-- Request --
Copy out the items below word for word, beginning at the line that contains "The image size is (1024, 768)." and stopping after the line that contains "1085x546 pixels.".

-- Data to use --

**********

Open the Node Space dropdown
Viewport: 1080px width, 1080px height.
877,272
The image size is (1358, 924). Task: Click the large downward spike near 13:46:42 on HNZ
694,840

**********

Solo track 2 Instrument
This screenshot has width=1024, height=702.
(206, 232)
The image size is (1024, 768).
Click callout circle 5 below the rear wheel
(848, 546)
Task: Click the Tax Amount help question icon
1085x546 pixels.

**********

-- Final answer --
The image size is (1024, 768).
Click callout circle 5 below the rear wheel
(848, 546)
Task: Click the Tax Amount help question icon
1085x546 pixels.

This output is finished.